Eine seltene Gelegenheit: Eigentlich sucht From-Software-Präsident Hidetaka Miyazaki eher selten die Aufmerksamkeit der Medien. Für uns hat sich der Mastermind hinter der Souls-Saga und Bloodborne dennoch die Zeit genommen, über die Serienanfänge, Designvisionen und Teamarbeit zu sprechen.
M! Games: Die Souls-Saga ist mittlerweile nicht mehr wegzudenken aus der Spielewelt. Gehen wir zurück zu den Anfängen. Was war die Grundidee hinter Demons Souls??

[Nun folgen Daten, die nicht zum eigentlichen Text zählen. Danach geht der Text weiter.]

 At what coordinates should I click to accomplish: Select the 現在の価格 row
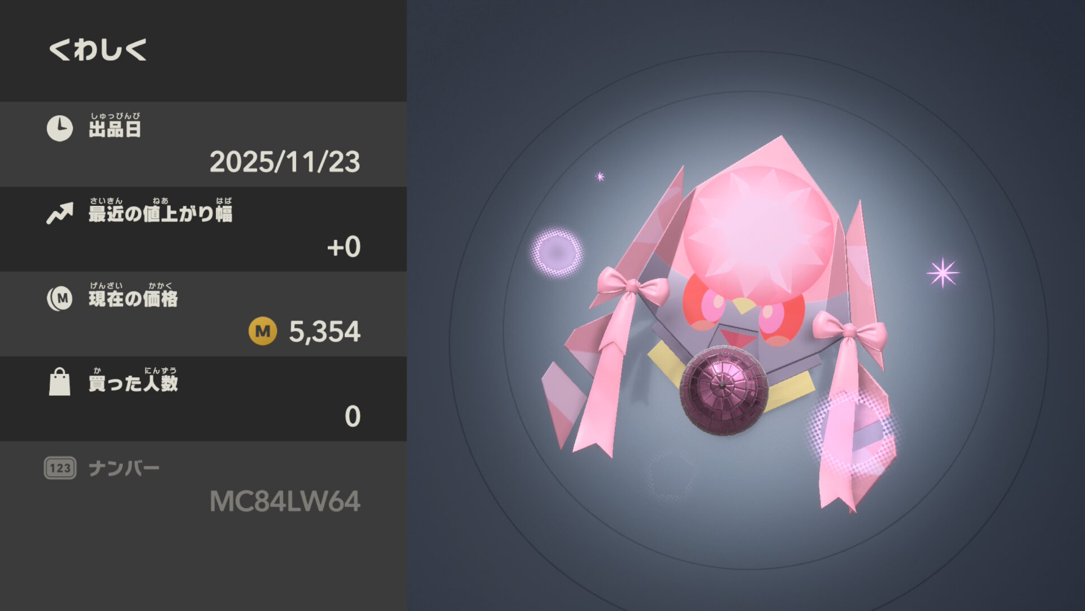(203, 314)

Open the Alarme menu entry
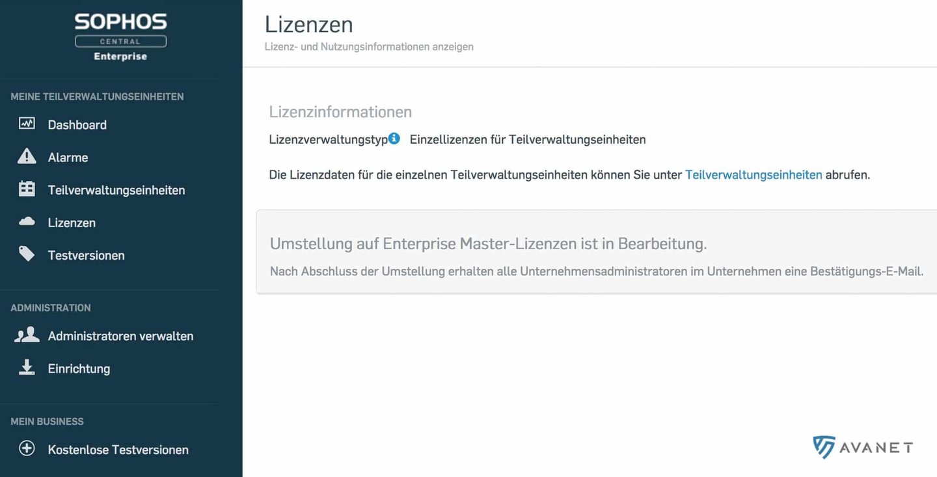(x=68, y=157)
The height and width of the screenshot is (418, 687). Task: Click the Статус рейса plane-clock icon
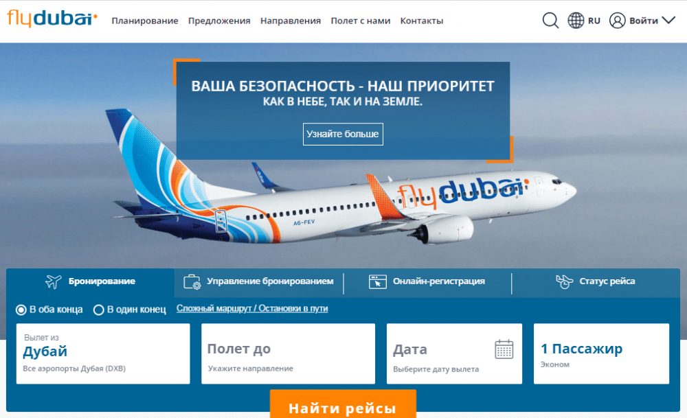pos(564,281)
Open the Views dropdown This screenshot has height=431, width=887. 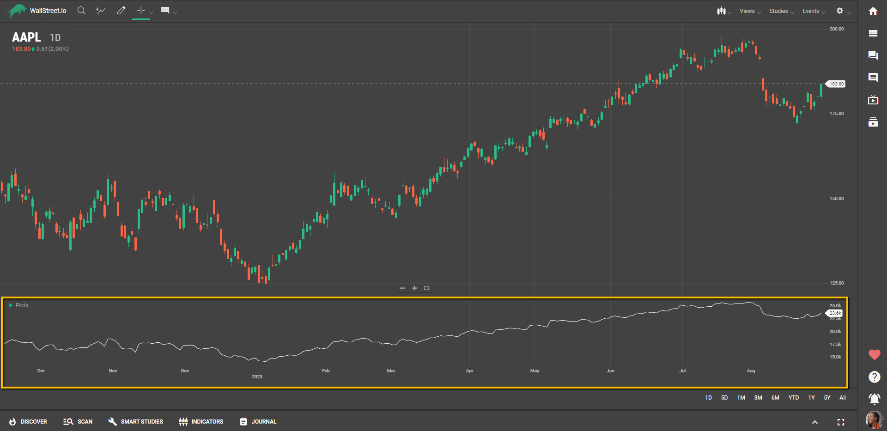[x=749, y=11]
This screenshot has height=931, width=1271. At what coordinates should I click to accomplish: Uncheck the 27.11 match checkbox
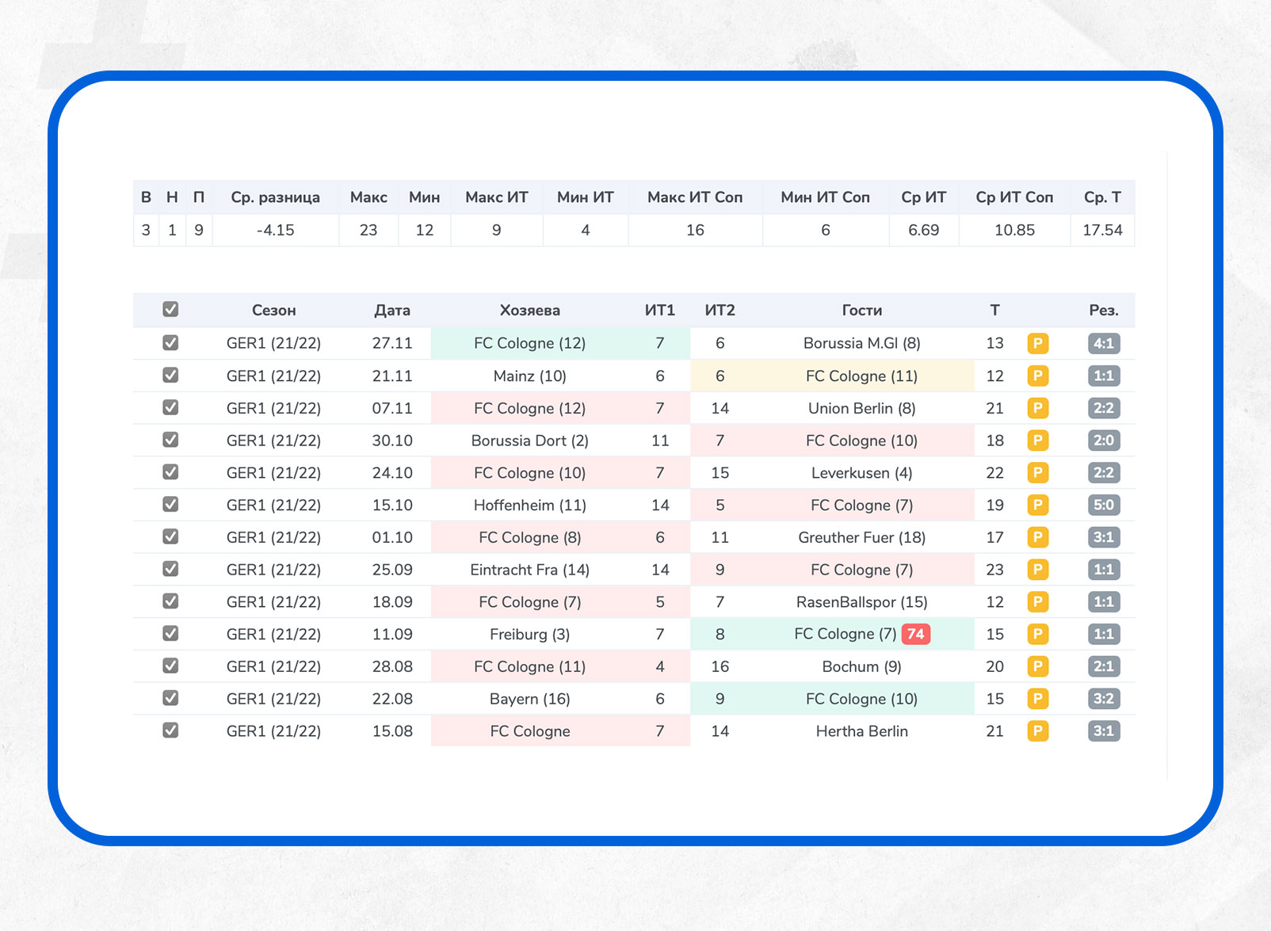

Hidetaka Miyazaki: Der Schwierigkeitsgrad und das Gefühl, etwas erreicht zu haben, waren von Beginn an die Hauptpfeiler der Souls-Serie. Dazu war ich aber auch immer schon ein riesiger Fan von klassischen Table-Top-Rollenspielen, bei denen sich vieles um Zahlen, Werte und Statistikfeinheiten dreht. Als ich mit den Arbeiten an Demons Souls begann, ließ mir From Software viel Freiheit in der Entwicklung. Mein Ziel war es, all die statistischen Feinheiten, wie sie in Table-Top-RPGs vorkommen, mit einem actionbasierten Kampfsystem zu verknüpfen. Was durchaus eine Herausforderung war: Rein visuell ist beispielsweise der Unterschied zwischen einem Kurz- und Langschwert sehr leicht darzustellen und auf Anhieb erkennbar. Ich wollte aber, dass die statistischen Unterschiede, die mitunter feinen Werteabstufungen ebenfalls bestmöglich umgesetzt werden und so für das Spielerlebnis eine echte Relevanz haben.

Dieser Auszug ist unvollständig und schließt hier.